国家自然科学基金(61673084); 辽宁省自然科学基金(20170540192, 20180550866)
提出一种基于卷积神经网络的Transformer模型来解决全景分割任务, 方法借鉴CNN在图像特征学习方面的先天优势, 避免了Transformer被移植到视觉任务中所导致的计算量增加. 基于卷积神经网络的Transformer模型由执行特征域变换的映射器和负责特征提取的提取器这两种基本结构构成, 映射器和提取器的有效结合构成了该模型的网络框架. 映射器由一种Lattice卷积模型实现, 通过对卷积滤波器进行设计和优化来模拟图像的空间关系. 提取器由链式网络实现, 通过链式单元堆叠提高特征提取能力. 基于全景分割的结构和功能, 构建了基于CNN的全景分割Transformer网络. 在MS COCO和Cityscapes数据集的实验结果表明, 所提方法具有优异的性能.
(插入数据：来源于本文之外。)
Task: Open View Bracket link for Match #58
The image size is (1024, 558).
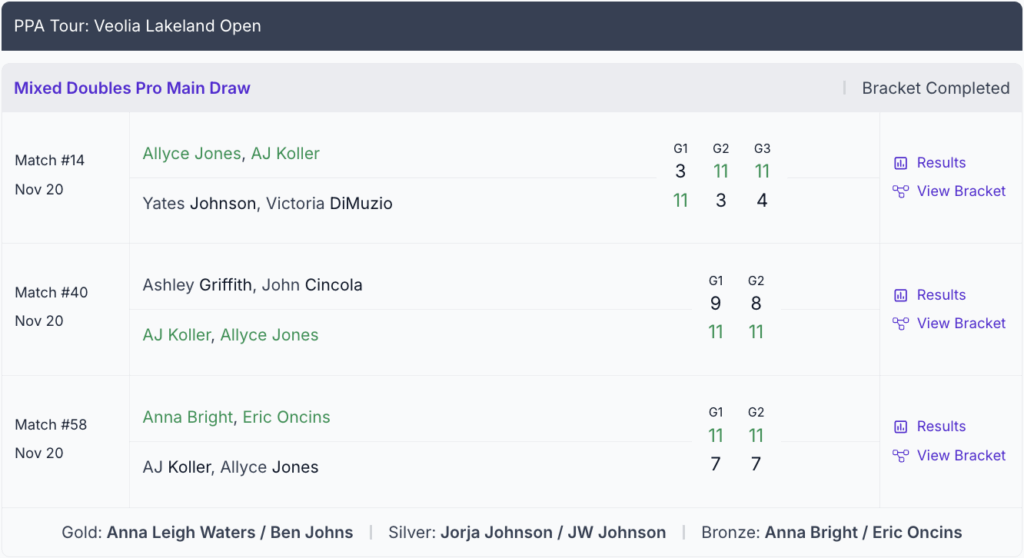Action: (961, 455)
This study proposes a convolutional neural network (CNN) based Transformer to solve the panoptic segmentation task. The method draws on the inherent advantages of the CNN in image feature learning and avoids increase in the amount of calculation when the Transformer is transplanted into the vision task. The CNN-based Transformer is attributed to the two basic structures of the projector performing the feature domain transformation and the extractor responsible for the feature extraction. The effective combination of the projector and the extractor forms the framework of the CNN-based Transformer. Specifically, the projector is implemented by a lattice convolution that models the spatial relationship of the image by designing and optimizing the convolution filter configuration. The extractor is performed by a chain network that improves feature extraction capabilities by chain block stacking. Considering the framework and the substantial function of panoptic segmentation, the CNN-based Transformer is successfully applied to solve the panoptic segmentation task. The experimental results on the MS COCO and Cityscapes datasets demonstrate that the proposed method has excellent performance.